-- START DATASET EXCERPTS --

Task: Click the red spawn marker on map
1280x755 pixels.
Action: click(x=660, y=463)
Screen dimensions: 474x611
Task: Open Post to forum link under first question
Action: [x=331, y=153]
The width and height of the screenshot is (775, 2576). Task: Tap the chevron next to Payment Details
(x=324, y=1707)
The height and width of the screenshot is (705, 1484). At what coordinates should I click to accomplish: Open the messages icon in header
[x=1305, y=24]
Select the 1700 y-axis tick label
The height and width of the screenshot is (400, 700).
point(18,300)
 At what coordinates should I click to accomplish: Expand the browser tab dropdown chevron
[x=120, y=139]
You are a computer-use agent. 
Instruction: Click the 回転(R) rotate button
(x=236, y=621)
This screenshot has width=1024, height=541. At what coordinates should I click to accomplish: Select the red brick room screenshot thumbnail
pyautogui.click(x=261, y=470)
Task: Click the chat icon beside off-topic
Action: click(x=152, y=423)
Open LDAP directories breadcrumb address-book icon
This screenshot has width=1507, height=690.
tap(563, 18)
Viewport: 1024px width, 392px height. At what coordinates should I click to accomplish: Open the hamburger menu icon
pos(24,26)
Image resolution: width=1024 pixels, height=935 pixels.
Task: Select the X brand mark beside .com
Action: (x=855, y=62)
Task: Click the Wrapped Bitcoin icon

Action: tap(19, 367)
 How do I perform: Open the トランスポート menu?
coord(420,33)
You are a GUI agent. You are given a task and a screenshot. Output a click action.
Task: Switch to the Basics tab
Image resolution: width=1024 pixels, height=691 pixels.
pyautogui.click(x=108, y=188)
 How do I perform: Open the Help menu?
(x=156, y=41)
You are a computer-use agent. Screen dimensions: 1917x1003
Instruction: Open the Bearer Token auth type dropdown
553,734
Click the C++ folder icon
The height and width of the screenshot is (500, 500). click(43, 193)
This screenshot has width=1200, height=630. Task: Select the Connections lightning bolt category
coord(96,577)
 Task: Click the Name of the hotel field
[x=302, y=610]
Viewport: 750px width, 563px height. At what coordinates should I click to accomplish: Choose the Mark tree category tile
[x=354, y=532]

-- END DATASET EXCERPTS --

Copy every one of the lines above, word for word and in the same order.

[PROBLEM SOLUTION]
Task: Click the red spawn marker on map
1280x755 pixels.
Action: click(x=660, y=463)
Screen dimensions: 474x611
Task: Open Post to forum link under first question
Action: [x=331, y=153]
The width and height of the screenshot is (775, 2576). Task: Tap the chevron next to Payment Details
(x=324, y=1707)
The height and width of the screenshot is (705, 1484). At what coordinates should I click to accomplish: Open the messages icon in header
[x=1305, y=24]
Select the 1700 y-axis tick label
The height and width of the screenshot is (400, 700).
point(18,300)
 At what coordinates should I click to accomplish: Expand the browser tab dropdown chevron
[x=120, y=139]
You are a computer-use agent. 
Instruction: Click the 回転(R) rotate button
(x=236, y=621)
This screenshot has width=1024, height=541. At what coordinates should I click to accomplish: Select the red brick room screenshot thumbnail
pyautogui.click(x=261, y=470)
Task: Click the chat icon beside off-topic
Action: click(x=152, y=423)
Open LDAP directories breadcrumb address-book icon
This screenshot has width=1507, height=690.
tap(563, 18)
Viewport: 1024px width, 392px height. At what coordinates should I click to accomplish: Open the hamburger menu icon
pos(24,26)
Image resolution: width=1024 pixels, height=935 pixels.
Task: Select the X brand mark beside .com
Action: (x=855, y=62)
Task: Click the Wrapped Bitcoin icon

Action: tap(19, 367)
 How do I perform: Open the トランスポート menu?
coord(420,33)
You are a GUI agent. You are given a task and a screenshot. Output a click action.
Task: Switch to the Basics tab
Image resolution: width=1024 pixels, height=691 pixels.
pyautogui.click(x=108, y=188)
 How do I perform: Open the Help menu?
(x=156, y=41)
You are a computer-use agent. Screen dimensions: 1917x1003
Instruction: Open the Bearer Token auth type dropdown
553,734
Click the C++ folder icon
The height and width of the screenshot is (500, 500). click(43, 193)
This screenshot has width=1200, height=630. Task: Select the Connections lightning bolt category
coord(96,577)
 Task: Click the Name of the hotel field
[x=302, y=610]
Viewport: 750px width, 563px height. At what coordinates should I click to accomplish: Choose the Mark tree category tile
[x=354, y=532]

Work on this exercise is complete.